日本語は述語が文の最後にくるから、最後まで聞かないと結論がわからないとよく言われるが、本当か

今月読み終えた本。

日本語は述語が文の最後にくるから、最後まで聞かないと結論が何なのかわからない困った構造の言語だ―――と言われることがある。それを逆手にとって、評論家だったか学者だったかが、会話の中で、相手のそのときどきの表情をみて、相手が不機嫌そうにみえたら、日本語は最後のところまで結論を猶予できるから、最後でどんでん返しが可能であり、かえって便利なことばなのだという趣旨のことを過日の朝日新聞に書いていた。

たとえば、会話の中でAであるという結論が予想されるとき、相手が不機嫌そうになったら、最後のところでAでは「ない」と否定したり、Aとは「必ずしもいえない」などとあいまいにできるからたいへん便利なのだそうだ。その評論家の書いていることは、リクツとしてはそういうことが可能なのかもしれないが、現実問題としてはたしてそんなことができるのだろうかと私は思った。あまりに話ができすぎていて、作り話にちがいない、おいそれと乗せられてたまるものかと、私は思った。

そんなことを考えていたところ、つい最近読み返した寺村秀夫の本にこんなことが書いてあった。

ある会話をテープに吹き込んで、それを聞かせながら、ところどころで止めて、次にどういうことばが来るのか予想させるテストをしたら、日本人はつぎに来ることばや文をほぼ正確に言い当てるという。だから、たいていは終わりを聞くまでわからないということはない―――のだという。

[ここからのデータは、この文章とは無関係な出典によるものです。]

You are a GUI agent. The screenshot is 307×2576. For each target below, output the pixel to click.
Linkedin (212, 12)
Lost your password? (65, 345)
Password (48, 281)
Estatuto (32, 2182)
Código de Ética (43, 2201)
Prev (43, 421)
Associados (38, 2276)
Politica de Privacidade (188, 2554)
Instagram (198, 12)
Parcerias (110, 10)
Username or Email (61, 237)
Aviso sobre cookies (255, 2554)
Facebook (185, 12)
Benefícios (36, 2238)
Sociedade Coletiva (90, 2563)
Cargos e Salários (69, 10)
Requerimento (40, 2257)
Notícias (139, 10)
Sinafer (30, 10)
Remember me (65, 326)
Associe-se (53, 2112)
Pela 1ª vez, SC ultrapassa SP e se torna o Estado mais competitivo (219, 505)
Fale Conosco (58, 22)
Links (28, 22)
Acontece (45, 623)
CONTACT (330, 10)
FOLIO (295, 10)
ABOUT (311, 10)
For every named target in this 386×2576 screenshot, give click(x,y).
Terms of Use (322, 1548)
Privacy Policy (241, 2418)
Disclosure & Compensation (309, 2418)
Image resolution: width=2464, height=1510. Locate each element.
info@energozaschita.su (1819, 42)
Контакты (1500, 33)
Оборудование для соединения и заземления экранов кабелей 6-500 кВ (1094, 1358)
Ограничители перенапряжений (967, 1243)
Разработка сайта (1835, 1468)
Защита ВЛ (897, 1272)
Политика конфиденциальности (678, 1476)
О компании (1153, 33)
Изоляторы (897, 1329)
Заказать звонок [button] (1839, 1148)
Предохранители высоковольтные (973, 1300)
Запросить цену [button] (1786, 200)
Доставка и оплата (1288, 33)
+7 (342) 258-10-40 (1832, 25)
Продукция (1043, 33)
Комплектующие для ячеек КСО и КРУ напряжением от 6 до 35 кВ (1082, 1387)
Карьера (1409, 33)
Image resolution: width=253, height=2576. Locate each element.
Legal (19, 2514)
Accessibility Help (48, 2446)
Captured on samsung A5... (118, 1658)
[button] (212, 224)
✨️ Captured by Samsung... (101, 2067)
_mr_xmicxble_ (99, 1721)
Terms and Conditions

その理由について、寺村(「日本語のシンタクスと意味Ⅰ」)はこう書いている。

日本語では、・・・実質語のうしろに「ハ、ニ、ノ、ヲ、ト」などといった機能語、いわゆる助詞が付いて、それがその実質語とあとの実質語とのいろんな関係を示す役を果たしている。聞き手は、だから「実質語+助詞」を聞くたびごとに、それがあとに出てくる実質語とどういう関係を結ぶのかをわかろうとする。(P26)

 

文法的にはまさにそういうことなのだろうけれども、私がウソっぽく感じたのはそういう難しい話からではない。人が会話するときに、自分がどういうことを言ったのか、自分の書いたことが容易に確認できる文章などとはちがって、会話は、記憶できるストックの容量がそうとうに限られていることである。それも年々、歳をとるごとにストック量が狭まっていると痛切に感じる。数分前に言ったことさえ思い出せないことがあるほどにストックするのがむずかしくなっているのだ。そんな私にとって、最後にどんでん返しをするなんて、まさに神業である。

最後のところでどんでん返しをするにはかなり特殊な記憶の才能や特別な訓練が必要だろう。そして、もっと重要なことは、そういう言い方をしている人が現実に本当にいたなら、きっとだれからも信用されないにちがいない。それは寺村の言うように、人はたいてい次にくることばを予想しているのだから、どんでん返しが身についている人は、その予想をたびたび裏切ることになるからである。そのため、その意図(不興を招くのを回避すること)に反して、かえっておかしな奴、調子をあわせる奴、信用できない奴だと思われるにちがいない。私が理屈としてはありえても実際の問題としてはありえないとしたのは、そういう理由もある。